(Data records)
• • • • •

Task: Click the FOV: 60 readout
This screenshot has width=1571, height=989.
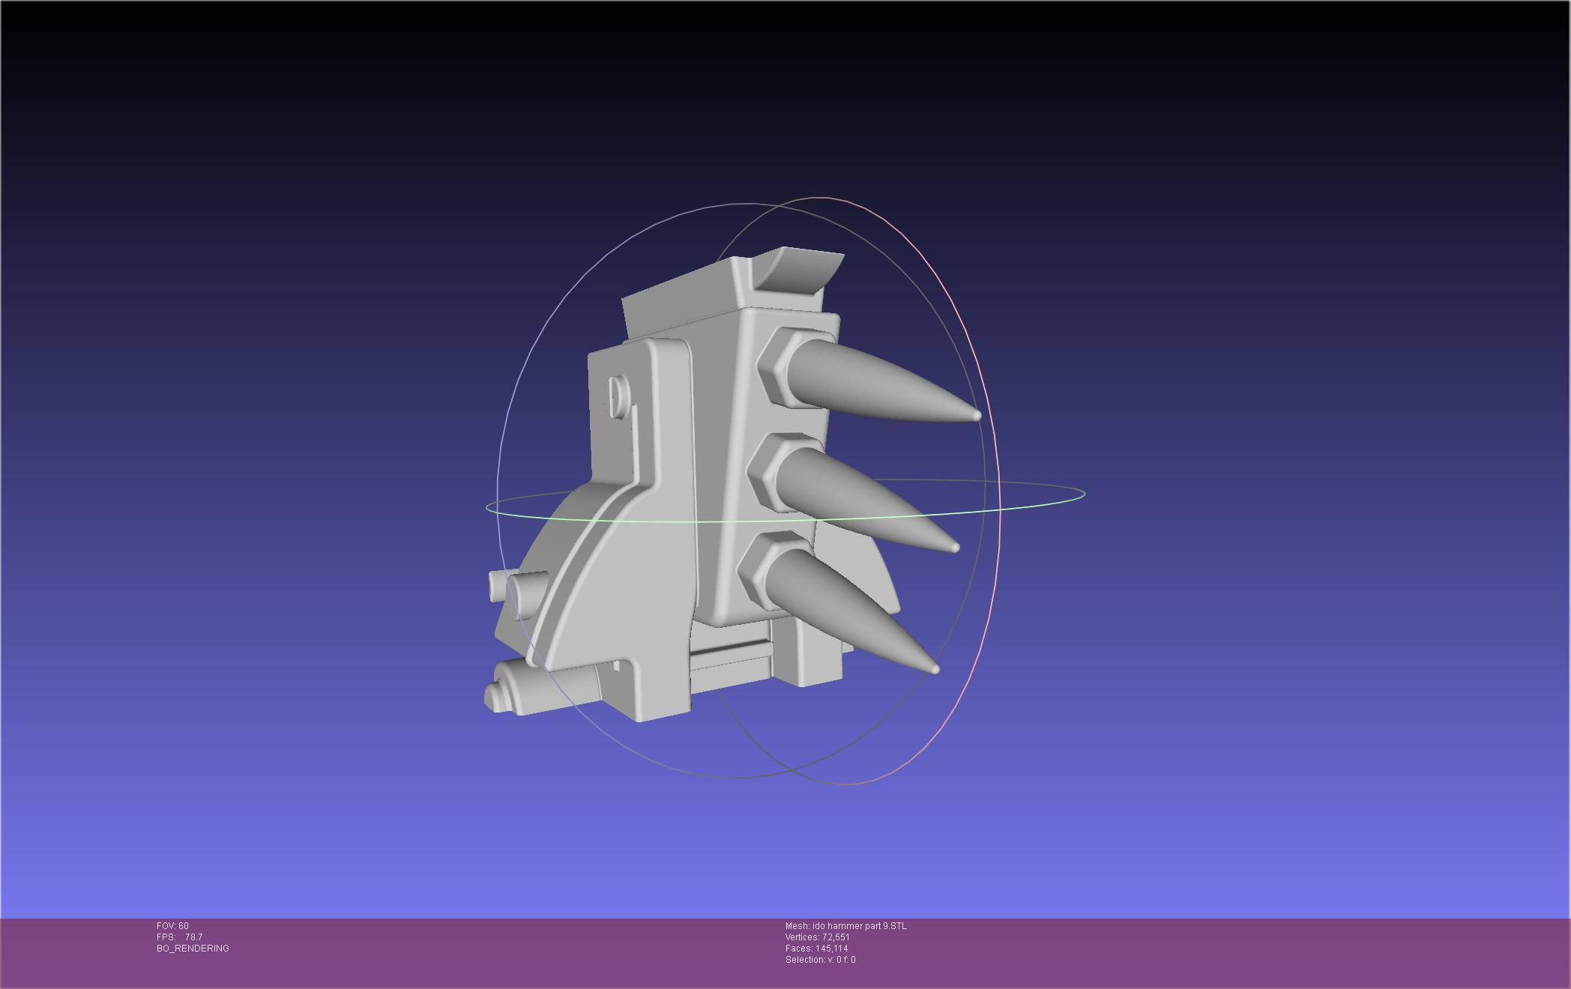Action: (172, 926)
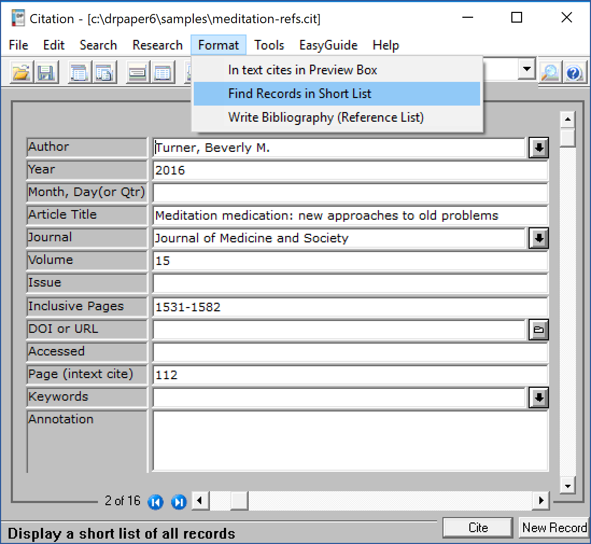Click the magnifying glass search icon

click(x=550, y=72)
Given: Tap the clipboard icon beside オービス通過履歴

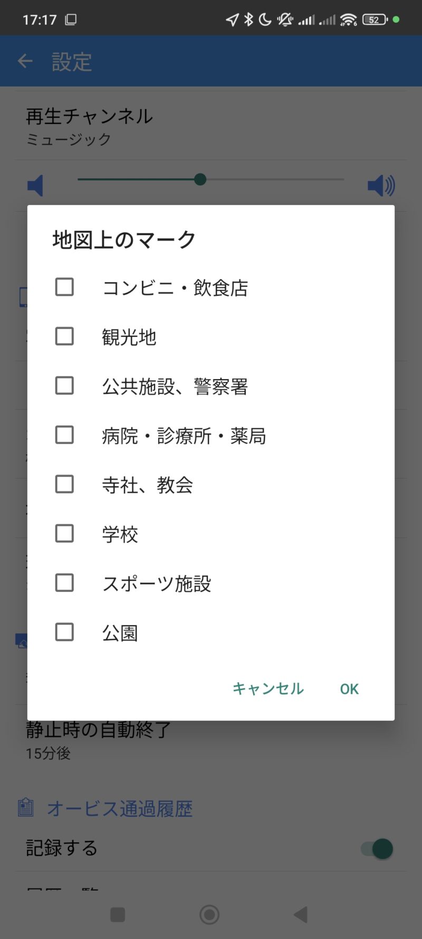Looking at the screenshot, I should [25, 807].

• • • • •

▶ ASSIGNMENT: Output only the lines running from the line with "This screenshot has width=1571, height=989." through the last line of the entries above, inclusive, with pictures excluded.

▶ SOLVED PROBLEM:
This screenshot has width=1571, height=989.
Action: (172, 926)
Click the magnifying glass search icon

click(x=550, y=72)
Given: Tap the clipboard icon beside オービス通過履歴

Looking at the screenshot, I should [25, 807].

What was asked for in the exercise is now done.